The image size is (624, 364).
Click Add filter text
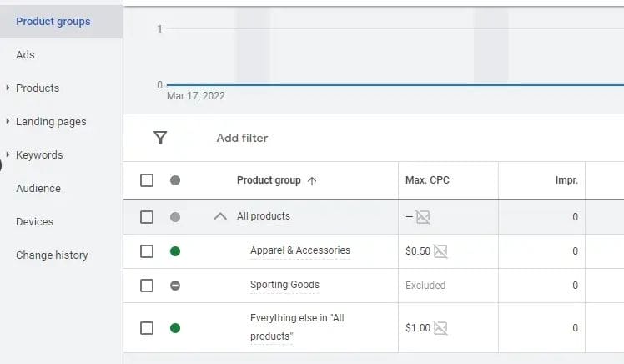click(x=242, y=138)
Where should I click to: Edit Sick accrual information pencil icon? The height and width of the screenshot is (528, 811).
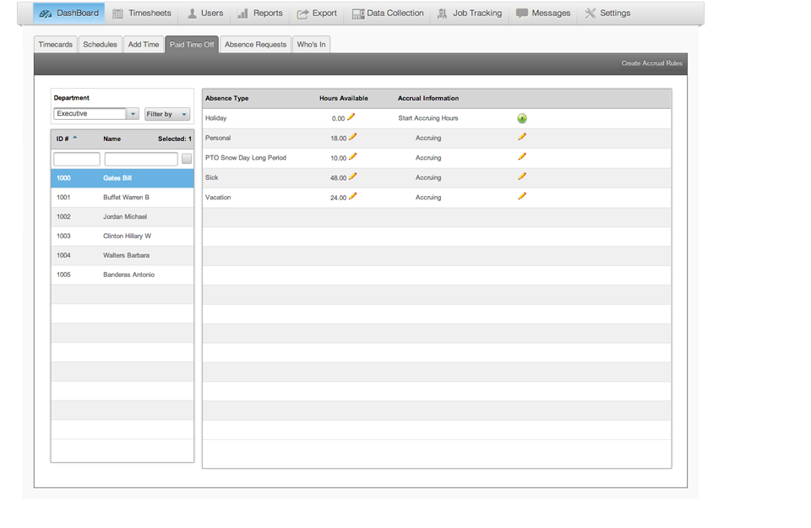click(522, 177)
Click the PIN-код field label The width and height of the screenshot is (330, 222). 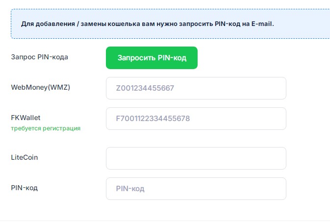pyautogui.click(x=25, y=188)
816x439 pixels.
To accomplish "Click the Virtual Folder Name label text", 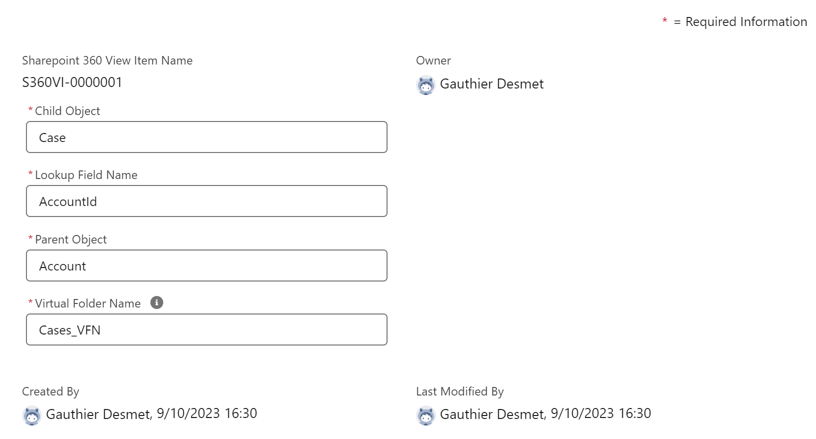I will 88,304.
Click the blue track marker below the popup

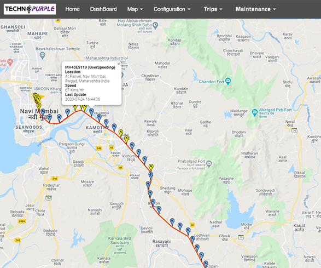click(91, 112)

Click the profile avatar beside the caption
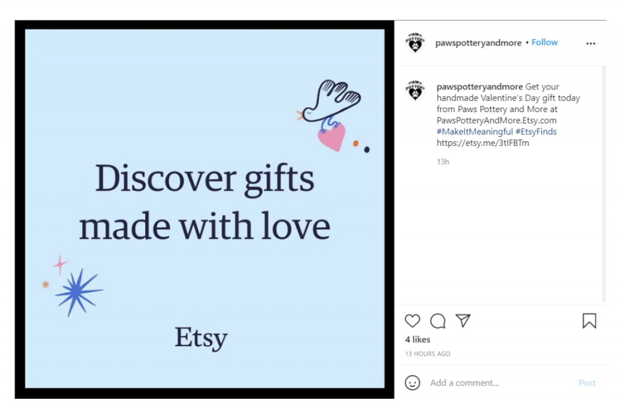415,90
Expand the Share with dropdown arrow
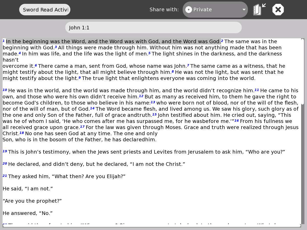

● ● ● ● ● ● ●

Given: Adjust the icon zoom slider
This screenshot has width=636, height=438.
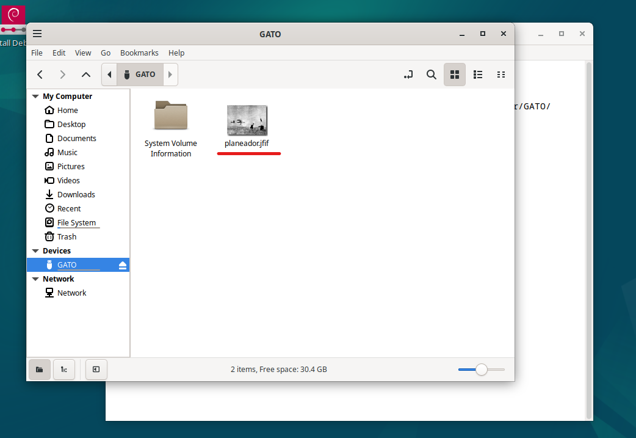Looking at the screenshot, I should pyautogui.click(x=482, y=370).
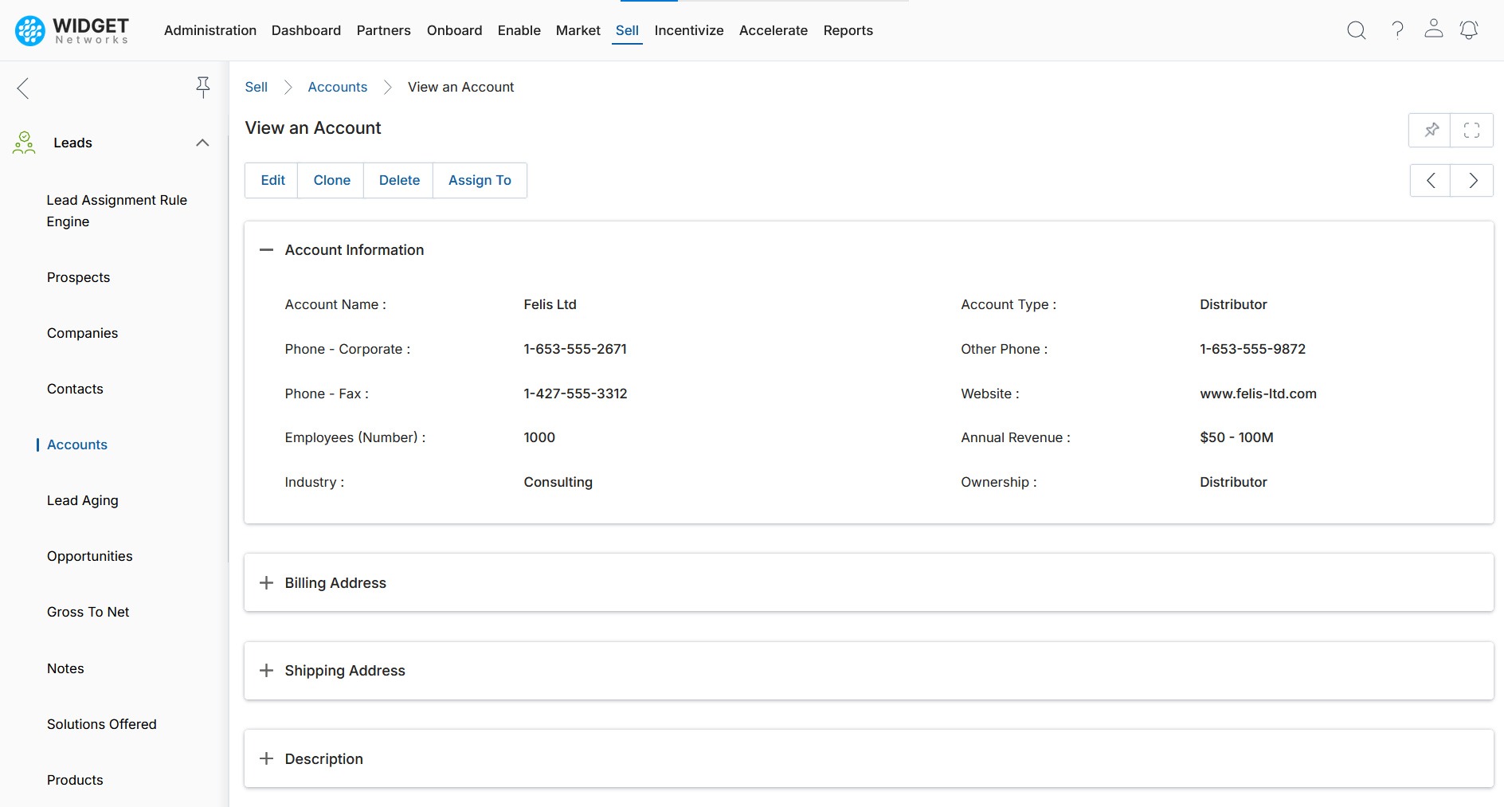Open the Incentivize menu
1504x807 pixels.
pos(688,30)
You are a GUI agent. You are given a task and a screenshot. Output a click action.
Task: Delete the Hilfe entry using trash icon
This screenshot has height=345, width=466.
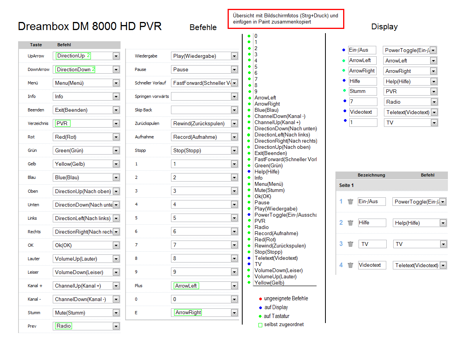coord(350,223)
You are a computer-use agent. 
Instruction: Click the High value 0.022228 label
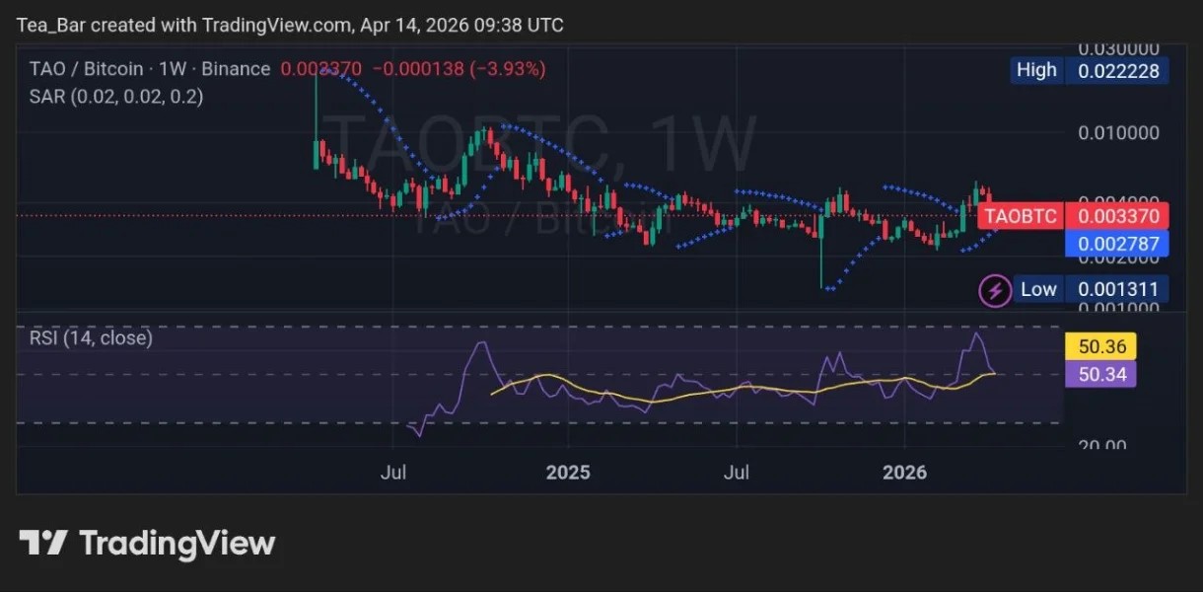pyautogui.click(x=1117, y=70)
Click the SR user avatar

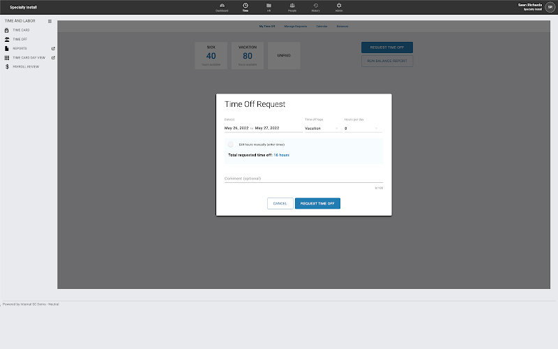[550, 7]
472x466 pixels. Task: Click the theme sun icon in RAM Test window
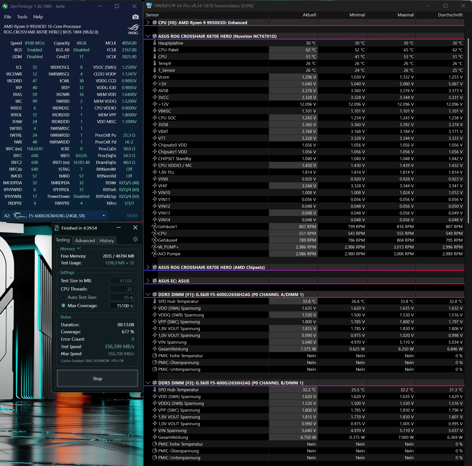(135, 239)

● ● ● ● ● ● ●

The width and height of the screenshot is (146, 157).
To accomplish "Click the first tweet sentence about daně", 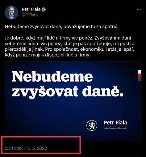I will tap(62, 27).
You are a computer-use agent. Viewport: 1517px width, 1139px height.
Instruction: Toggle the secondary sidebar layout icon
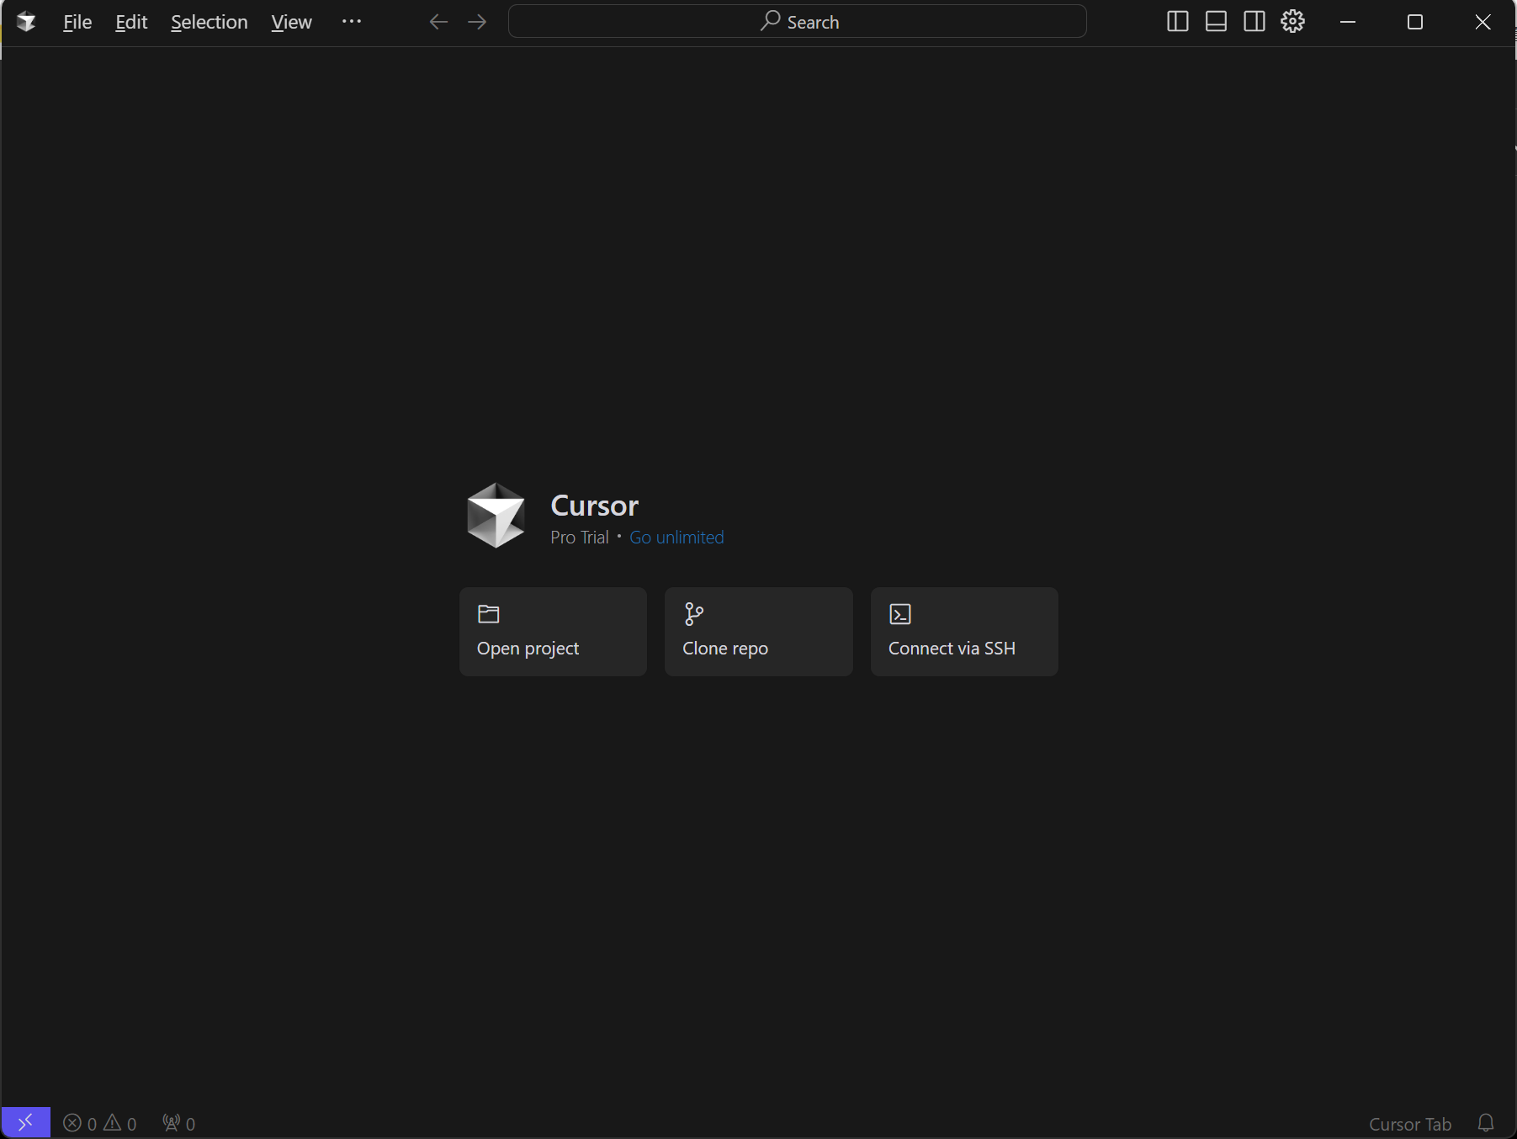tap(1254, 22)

● ● ● ● ● ● ●

WHAT NEEDS TO BE DONE
Count the lines of the records above that contain the word "This". Give only the number.

THE SOLUTION
2